# AIM OF THE TASK
Going from the top of the data below, give again each line through the one containing "Task: Apply the Moderate Load scenario", both ends kept.

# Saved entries
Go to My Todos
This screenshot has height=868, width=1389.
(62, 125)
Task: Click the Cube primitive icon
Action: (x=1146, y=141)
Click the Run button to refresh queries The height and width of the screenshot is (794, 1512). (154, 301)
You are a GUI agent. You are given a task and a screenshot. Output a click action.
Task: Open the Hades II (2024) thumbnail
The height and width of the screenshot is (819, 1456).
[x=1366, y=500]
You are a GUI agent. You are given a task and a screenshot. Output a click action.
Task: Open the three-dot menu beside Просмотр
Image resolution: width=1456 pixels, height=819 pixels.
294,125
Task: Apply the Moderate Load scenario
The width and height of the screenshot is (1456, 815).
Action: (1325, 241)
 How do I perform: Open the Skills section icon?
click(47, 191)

# WRITTEN RESPONSE
Go to My Todos
This screenshot has height=868, width=1389.
(62, 125)
Task: Click the Cube primitive icon
Action: (x=1146, y=141)
Click the Run button to refresh queries The height and width of the screenshot is (794, 1512). (154, 301)
You are a GUI agent. You are given a task and a screenshot. Output a click action.
Task: Open the Hades II (2024) thumbnail
The height and width of the screenshot is (819, 1456).
[x=1366, y=500]
You are a GUI agent. You are given a task and a screenshot. Output a click action.
Task: Open the three-dot menu beside Просмотр
Image resolution: width=1456 pixels, height=819 pixels.
294,125
Task: Apply the Moderate Load scenario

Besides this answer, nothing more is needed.